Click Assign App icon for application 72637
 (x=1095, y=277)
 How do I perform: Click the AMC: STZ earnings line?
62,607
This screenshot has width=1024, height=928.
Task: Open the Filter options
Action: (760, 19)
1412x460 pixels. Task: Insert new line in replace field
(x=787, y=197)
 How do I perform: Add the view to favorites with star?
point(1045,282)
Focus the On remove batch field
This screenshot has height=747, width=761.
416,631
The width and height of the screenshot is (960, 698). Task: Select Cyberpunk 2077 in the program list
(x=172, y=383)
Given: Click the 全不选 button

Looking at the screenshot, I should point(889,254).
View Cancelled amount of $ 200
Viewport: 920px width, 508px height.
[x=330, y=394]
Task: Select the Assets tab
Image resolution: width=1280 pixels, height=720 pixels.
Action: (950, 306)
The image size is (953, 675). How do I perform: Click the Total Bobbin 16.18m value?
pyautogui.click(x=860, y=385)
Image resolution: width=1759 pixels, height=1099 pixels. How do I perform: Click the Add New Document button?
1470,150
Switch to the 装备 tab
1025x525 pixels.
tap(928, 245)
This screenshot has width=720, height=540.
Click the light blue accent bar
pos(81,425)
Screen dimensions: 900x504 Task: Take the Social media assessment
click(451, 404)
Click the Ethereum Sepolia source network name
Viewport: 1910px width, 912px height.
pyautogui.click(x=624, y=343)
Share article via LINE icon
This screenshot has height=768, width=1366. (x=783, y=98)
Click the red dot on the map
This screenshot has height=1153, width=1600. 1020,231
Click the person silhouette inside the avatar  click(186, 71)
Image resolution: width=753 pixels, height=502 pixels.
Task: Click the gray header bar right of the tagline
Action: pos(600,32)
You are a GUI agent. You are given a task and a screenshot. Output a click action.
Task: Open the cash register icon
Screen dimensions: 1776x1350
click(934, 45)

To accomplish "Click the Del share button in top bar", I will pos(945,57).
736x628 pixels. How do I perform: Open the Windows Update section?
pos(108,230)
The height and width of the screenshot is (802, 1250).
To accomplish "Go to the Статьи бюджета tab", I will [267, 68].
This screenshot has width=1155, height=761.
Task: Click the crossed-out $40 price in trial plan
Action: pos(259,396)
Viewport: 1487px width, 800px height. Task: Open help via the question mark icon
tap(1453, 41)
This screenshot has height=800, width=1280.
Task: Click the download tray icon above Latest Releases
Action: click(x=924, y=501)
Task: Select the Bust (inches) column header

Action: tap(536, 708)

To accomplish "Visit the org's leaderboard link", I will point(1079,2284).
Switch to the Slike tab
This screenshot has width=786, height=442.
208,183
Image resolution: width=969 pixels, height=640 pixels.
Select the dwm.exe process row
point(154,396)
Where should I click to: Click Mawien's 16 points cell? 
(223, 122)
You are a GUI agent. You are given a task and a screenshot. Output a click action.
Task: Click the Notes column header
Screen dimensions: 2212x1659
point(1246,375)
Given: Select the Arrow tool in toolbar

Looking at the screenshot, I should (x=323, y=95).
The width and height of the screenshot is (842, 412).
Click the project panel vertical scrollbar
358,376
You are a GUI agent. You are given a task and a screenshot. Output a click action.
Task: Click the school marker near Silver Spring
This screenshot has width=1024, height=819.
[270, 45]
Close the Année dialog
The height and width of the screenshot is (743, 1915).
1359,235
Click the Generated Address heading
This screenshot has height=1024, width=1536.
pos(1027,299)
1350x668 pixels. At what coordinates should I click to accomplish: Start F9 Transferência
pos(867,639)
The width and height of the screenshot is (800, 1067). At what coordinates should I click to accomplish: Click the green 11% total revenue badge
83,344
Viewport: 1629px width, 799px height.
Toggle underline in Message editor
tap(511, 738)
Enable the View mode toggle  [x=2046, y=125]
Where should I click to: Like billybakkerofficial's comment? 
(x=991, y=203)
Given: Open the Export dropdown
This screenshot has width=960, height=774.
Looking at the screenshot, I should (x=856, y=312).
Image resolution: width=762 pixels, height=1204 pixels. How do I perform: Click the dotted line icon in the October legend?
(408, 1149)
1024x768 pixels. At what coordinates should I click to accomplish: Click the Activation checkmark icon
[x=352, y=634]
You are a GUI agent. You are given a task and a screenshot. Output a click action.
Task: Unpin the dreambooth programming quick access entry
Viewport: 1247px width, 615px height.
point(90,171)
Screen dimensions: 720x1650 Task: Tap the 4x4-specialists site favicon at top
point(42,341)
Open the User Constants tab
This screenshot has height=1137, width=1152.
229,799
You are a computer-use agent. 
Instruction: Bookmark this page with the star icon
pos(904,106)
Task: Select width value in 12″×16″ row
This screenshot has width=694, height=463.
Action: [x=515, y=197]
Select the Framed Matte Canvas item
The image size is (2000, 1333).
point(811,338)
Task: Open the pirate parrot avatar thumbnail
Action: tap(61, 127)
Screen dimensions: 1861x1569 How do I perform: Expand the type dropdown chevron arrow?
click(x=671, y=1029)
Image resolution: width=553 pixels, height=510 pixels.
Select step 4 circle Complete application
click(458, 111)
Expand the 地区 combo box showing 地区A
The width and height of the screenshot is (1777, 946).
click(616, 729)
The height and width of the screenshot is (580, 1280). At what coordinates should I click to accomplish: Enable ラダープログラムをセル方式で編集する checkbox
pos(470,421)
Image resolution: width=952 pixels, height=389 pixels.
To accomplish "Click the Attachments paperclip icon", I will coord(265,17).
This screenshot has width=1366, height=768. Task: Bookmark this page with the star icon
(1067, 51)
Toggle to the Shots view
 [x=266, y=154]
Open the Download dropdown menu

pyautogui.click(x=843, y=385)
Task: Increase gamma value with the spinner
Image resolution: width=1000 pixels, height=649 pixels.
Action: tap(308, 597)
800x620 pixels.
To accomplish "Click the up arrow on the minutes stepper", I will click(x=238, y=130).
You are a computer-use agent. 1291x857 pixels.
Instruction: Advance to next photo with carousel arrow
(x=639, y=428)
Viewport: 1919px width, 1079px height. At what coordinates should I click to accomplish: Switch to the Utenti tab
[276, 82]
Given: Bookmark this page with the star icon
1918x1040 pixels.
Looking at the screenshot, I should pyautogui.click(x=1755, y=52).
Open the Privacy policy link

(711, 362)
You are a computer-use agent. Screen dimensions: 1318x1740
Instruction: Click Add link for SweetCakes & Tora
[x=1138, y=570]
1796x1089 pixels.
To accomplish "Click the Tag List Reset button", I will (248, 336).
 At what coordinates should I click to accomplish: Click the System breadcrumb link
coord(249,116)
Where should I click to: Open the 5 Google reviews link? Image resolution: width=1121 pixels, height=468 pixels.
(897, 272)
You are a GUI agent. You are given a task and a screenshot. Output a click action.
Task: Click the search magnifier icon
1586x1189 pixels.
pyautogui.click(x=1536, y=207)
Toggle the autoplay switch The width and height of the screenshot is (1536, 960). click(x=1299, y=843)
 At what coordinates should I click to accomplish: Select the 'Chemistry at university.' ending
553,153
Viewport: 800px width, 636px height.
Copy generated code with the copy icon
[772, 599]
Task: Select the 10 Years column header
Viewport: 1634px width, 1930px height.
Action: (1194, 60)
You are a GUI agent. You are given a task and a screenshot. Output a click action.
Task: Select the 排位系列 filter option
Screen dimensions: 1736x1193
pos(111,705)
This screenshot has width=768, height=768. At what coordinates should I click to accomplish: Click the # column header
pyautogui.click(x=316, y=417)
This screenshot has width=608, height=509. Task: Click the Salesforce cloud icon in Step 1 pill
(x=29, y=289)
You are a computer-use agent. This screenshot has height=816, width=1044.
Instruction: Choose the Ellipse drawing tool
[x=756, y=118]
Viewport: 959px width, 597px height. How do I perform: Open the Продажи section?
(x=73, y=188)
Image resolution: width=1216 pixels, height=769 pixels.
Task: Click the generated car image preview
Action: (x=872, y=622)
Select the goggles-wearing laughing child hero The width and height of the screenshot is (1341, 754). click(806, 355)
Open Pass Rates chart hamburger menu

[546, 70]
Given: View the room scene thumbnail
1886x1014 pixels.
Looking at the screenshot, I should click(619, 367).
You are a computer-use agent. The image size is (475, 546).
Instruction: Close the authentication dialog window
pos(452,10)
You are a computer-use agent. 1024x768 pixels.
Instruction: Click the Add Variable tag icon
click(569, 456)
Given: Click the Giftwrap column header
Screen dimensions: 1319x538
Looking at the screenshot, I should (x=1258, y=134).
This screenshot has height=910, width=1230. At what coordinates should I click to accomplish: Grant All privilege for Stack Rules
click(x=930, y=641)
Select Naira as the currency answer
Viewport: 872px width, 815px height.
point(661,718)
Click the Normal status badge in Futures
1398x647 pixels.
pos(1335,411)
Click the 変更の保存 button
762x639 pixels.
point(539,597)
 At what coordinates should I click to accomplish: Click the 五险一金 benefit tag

> _BRIEF_:
All lines in the records with the string "computer" should be copied out.

> _SOLUTION TO THE PROBLEM_:
You are a computer-use agent. 
You are a computer-use agent. 1291x857 pixels.
You are a computer-use agent. Screen dimensions: 1318x1740
You are a computer-use agent. This screenshot has height=816, width=1044.
You are a computer-use agent. The image size is (475, 546).
You are a computer-use agent. 1024x768 pixels.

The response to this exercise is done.